Model of Cameron Offices. Photo by PANDA, Canadian Architecture Archives, University of Calgary

Model of Cameron Offices. Photo by PANDA, Canadian Architecture Archives, University of Calgary

Image: PANDA

In Australia, Andrews continued to undertake university projects: Toad Hall at the Australian National University and residences at the Canberra College of Advanced Education are significant examples. In the late 1970s and the 1980s, institutional projects dried up as the neoliberal ethos of “small government” took hold in Canberra, and Andrews increasingly looked to commercial projects. He had a notable success in the King George Tower in central Sydney, completed in 1976. Later office projects, such as the Octagon Offices in Parramatta, clustered octagonal floor plans with vertiginous atria between. Repeated octagons had first been proposed by Andrews for another Canberra complex, the Callam Offices at Woden, in 1973, but with the octagons widely dispersed and connected by walkways and vertical circulation nodes. Partly realized as a college of technical and further education five years later, only three of the proposed 24 octagonal pods were built. Callam, however, became the template for Andrews’ last international success, the competition-winning design for the Intelsat headquarters in Washington, completed in 1988. Nine high-tech octagonal modules of six floors each are connected by glazed, planted atria, technically calibrated to enhance the building’s environmental performance.

Sydney Convention Centre, December 2014.

Sydney Convention Centre, December 2014.

Image: Peter Bennetts

Andrews won many accolades across his career, notably the Gold Medal of the Royal Australian Institute of Architects in 1980. He was made an Officer of the Order of Australia in 1981, “in recognition of service to architecture.” But Andrews had many interests other than his architectural practice. He owned a farm at Eugowra, where he built a fine, steel-framed house and raised a herd of pedigree deer. Nearby at Canowindra, he grew vines from which the highly regarded Hamilton’s Bluff wines were made. For 10 years from 1978, Andrews was involved in the Australia Council, becoming chair of its Design Arts Board. In this role, he helped to promote design’s cultural and economic significance, to exhibit Australian architecture at home and abroad, and to bring the editors of international design journals to Australia. He also championed an Australian pavilion at the Venice Biennale.

He served on the juries of two internationally significant competitions: for the new Parliament House (1979–81) – won by Mitchell/Giurgola and Thorp – and for the Hong Kong Peak Leisure Club (1982–83) – won by Zaha Hadid Architects. A late modernist Andrews might have been, but he supported talent however it manifested itself.

In the 1980s, Andrews built three convention centres in Australia, in Adelaide, Melbourne and Sydney.

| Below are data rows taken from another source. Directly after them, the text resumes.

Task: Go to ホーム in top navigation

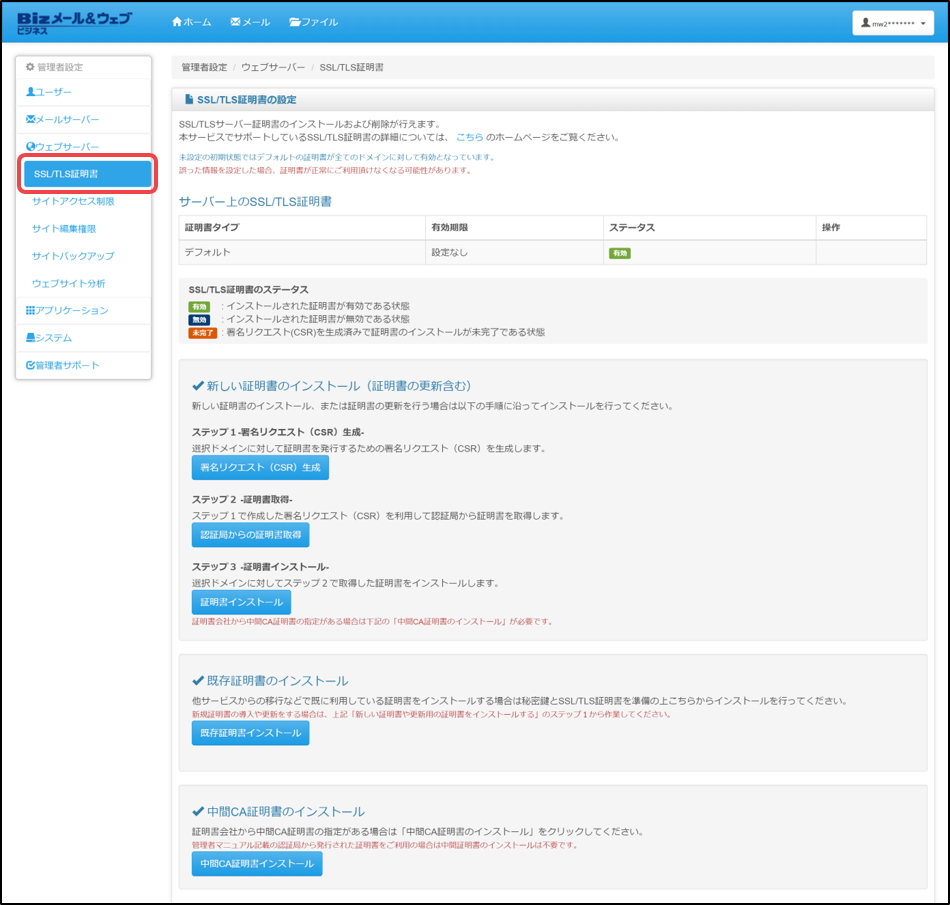Action: 191,22

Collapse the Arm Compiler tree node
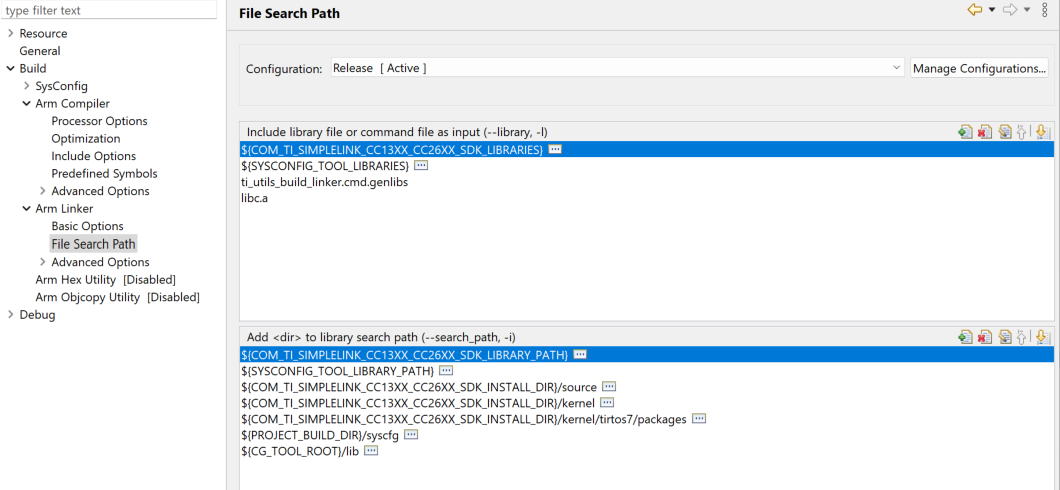pyautogui.click(x=26, y=103)
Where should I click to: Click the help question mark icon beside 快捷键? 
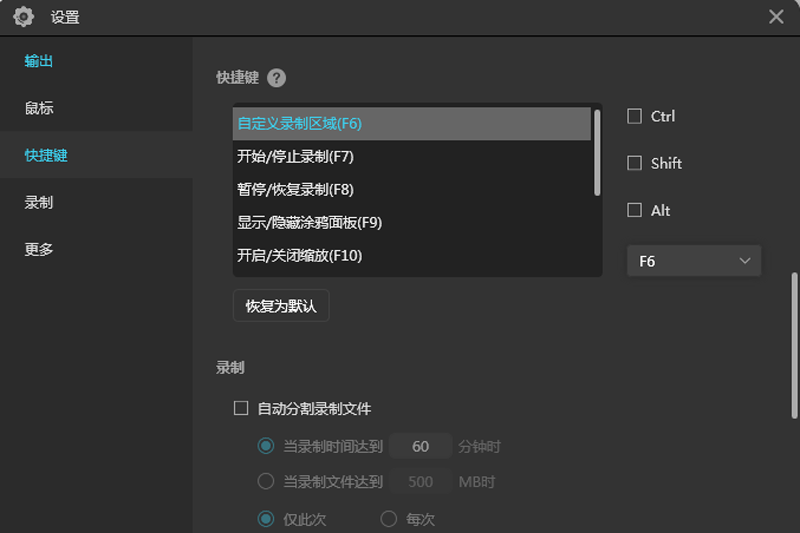[x=277, y=78]
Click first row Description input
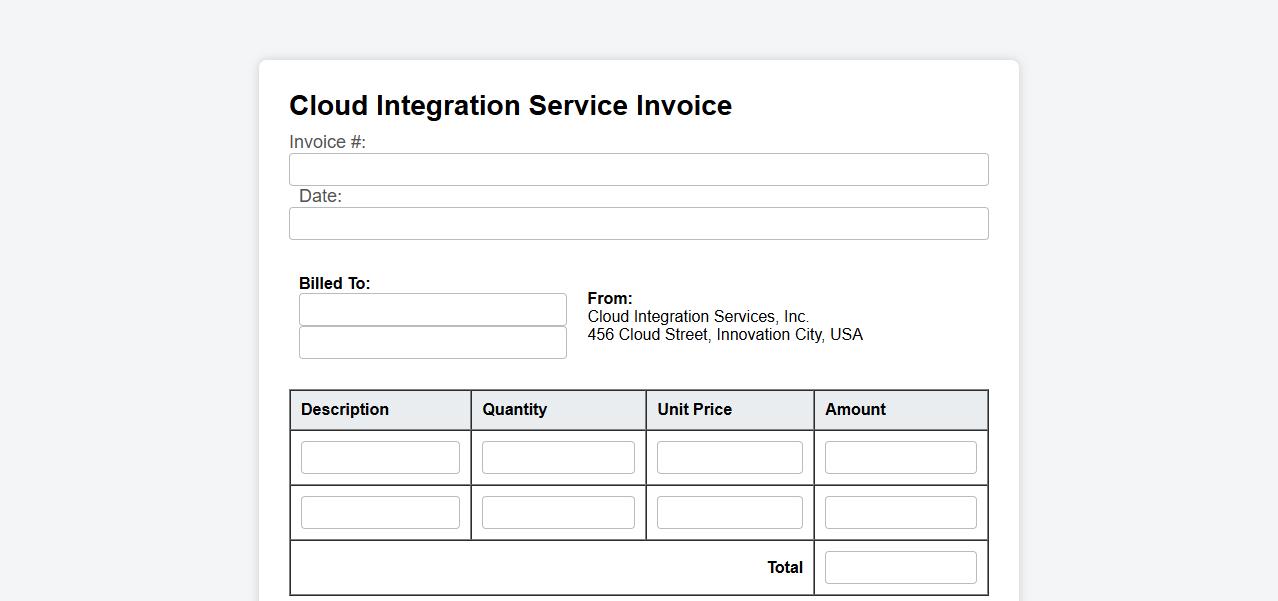This screenshot has width=1278, height=601. tap(380, 458)
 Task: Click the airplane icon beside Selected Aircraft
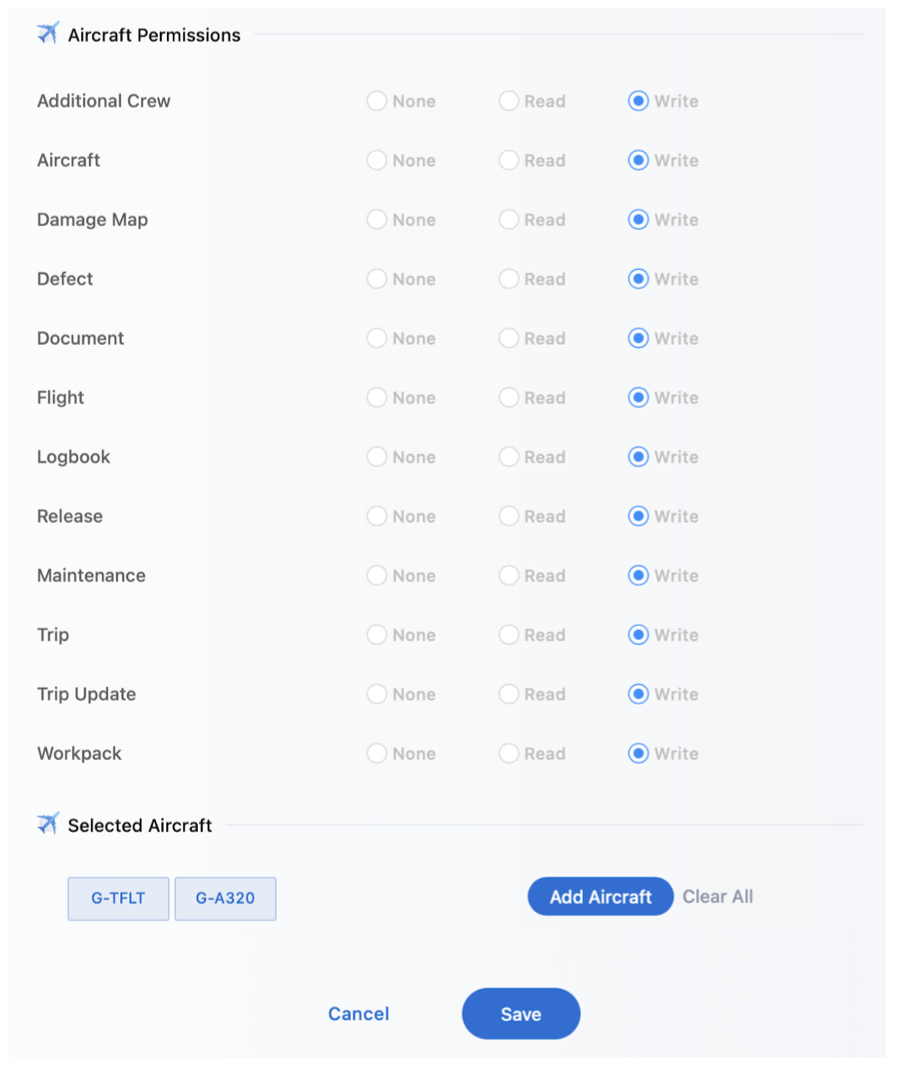tap(48, 824)
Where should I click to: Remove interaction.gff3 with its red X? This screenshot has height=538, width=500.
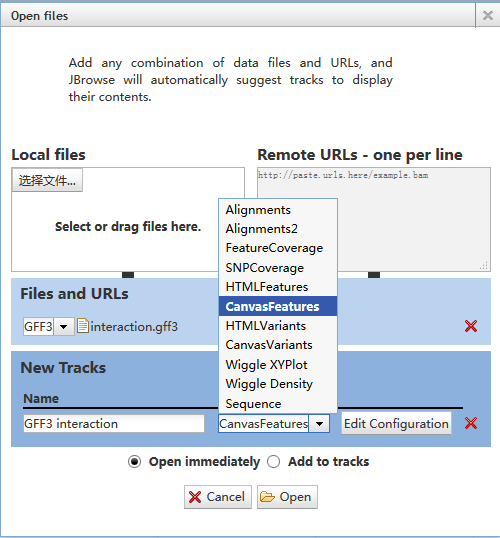click(x=470, y=326)
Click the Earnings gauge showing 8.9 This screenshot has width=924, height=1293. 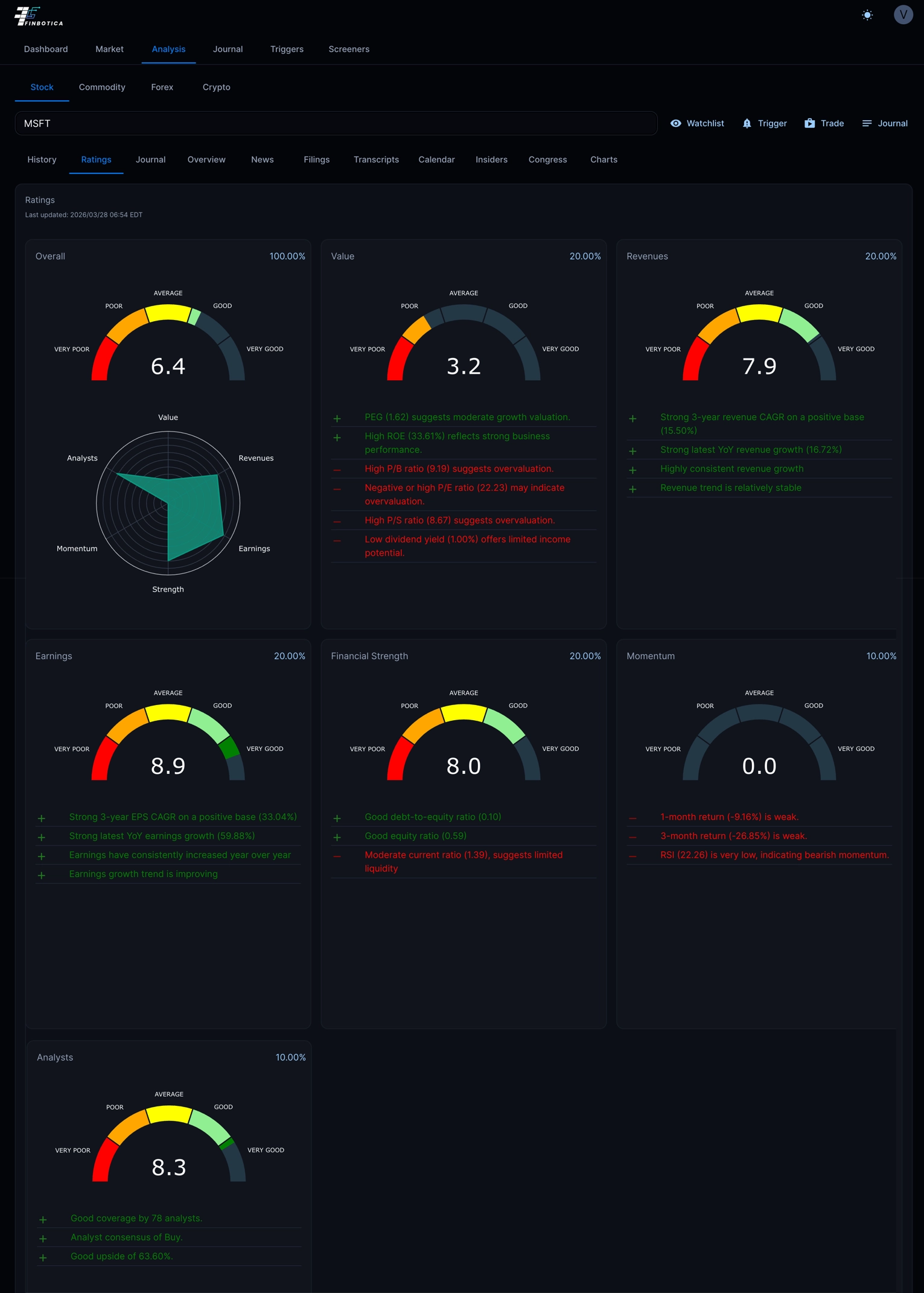(168, 747)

Adelaide and Melbourne were accomplished, but the Sydney building was another bravura performance, its serious monumentality at odds with much else realized at Darling Harbour. It is shameful to record that these building have all been demolished, along with four wings of the Cameron Offices – the replacement buildings are mostly forgettable banalities – while the King George Tower and its plaza have been subject to changes that can only be described as a travesty. It pained Andrews to see his work treated so. Whatever went wrong with this country?

Paul Walker is a professor of architecture at the University of Melbourne and lead author of John Andrews: Architect of Uncommon Sense, which will be published by Harvard Design Press later in 2022.